Les Européens veulent désormais éviter à tout prix que Téhéran abandonne l’accord et relance son programme visant à se doter d’une arme nucléaire. Soucieux de protéger leurs investissements, ils ont lancé la procédure officielle visant à contrecarrer les effets extraterritoriaux des sanctions américaines pour les entreprises européennes voulant investir en Iran.
« Il ne faut pas se bercer d’illusions », a prévenu la chancelière, estimant que ce mécanisme ne serait pas suffisant à convaincre les entreprises dans leurs décisions d’investir.
– Syrie et Ukraine –
Ce dossier constitue un rare sujet de rapprochement entre les Européens et Moscou, dont les relations ont été rendues calamiteuses par des années de désaccords concernant le conflit syrien, l’annexion de la Crimée et la guerre dans l’Est de l’Ukraine.
Ces tensions n’ont fait que s’aggraver ces derniers mois depuis l’empoisonnement de l’ex-espion russe Sergueï Skripal en Angleterre, à l’origine d’une vague historique d’expulsions de diplomates.
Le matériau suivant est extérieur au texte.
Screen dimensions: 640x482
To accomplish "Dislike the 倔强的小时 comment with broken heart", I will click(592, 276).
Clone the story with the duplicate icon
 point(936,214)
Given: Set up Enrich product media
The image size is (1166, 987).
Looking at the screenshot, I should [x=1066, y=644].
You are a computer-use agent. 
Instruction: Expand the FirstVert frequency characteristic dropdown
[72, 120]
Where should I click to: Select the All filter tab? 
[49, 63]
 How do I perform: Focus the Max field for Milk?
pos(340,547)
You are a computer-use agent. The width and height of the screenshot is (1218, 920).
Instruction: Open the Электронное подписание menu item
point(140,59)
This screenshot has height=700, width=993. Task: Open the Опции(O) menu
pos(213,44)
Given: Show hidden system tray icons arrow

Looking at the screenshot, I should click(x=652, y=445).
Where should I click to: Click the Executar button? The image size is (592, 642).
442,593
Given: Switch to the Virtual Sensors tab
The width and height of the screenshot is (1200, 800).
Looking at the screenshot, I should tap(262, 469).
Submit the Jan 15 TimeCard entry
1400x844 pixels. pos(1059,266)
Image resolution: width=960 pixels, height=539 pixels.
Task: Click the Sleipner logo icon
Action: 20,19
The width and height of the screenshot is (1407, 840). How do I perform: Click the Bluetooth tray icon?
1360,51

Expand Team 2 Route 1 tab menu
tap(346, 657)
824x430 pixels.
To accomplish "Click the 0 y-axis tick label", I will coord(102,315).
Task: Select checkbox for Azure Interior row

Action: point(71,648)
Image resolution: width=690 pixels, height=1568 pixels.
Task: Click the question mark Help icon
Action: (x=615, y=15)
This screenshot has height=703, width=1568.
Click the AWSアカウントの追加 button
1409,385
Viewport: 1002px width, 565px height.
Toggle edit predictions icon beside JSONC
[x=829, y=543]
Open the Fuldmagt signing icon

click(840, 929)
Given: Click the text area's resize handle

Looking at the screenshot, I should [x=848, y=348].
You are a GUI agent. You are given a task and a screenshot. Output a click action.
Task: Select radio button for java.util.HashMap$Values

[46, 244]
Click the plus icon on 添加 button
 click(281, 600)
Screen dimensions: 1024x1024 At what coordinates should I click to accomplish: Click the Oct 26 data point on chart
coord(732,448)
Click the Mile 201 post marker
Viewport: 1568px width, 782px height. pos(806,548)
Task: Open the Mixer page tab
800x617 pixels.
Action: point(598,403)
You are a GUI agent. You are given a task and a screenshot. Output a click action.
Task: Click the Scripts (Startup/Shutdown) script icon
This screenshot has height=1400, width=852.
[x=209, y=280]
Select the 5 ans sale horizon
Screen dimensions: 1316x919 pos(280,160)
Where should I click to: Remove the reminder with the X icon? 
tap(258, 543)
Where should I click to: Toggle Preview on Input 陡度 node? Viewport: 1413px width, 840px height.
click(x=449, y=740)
M. Poutine a souhaité vendredi « bonne santé » à Sergueï Skripal, sorti d’un hôpital britannique où il était soigné depuis des mois, tout en continuant de démentir toute implication dans son empoisonnement.
Les deux dirigeants ont également plaidé en faveur de la relance du processus politique en Syrie, où la Russie s’est imposée comme maître du jeu depuis son intervention aux côtés du régime de Bachar al-Assad en 2015.
Avant de recevoir la chancelière allemande, puis la semaine prochaine le président français Emmanuel Macron, M. Poutine a accueilli jeudi dans sa résidence Bachar al-Assad, évoquant l’après-conflit avec un président syrien renforcé par les succès militaires permis par l’intervention militaire russe: règlement politique, reconstruction et retour des réfugiés.
Vladimir Poutine et Angela Merkel ont également évoqué l’Ukraine, où le conflit opposant depuis quatre ans gouvernement pro-occidental et rebelles prorusses connaît un regain de tensions ces derniers jours malgré les accords de paix de Minsk signés en 2015.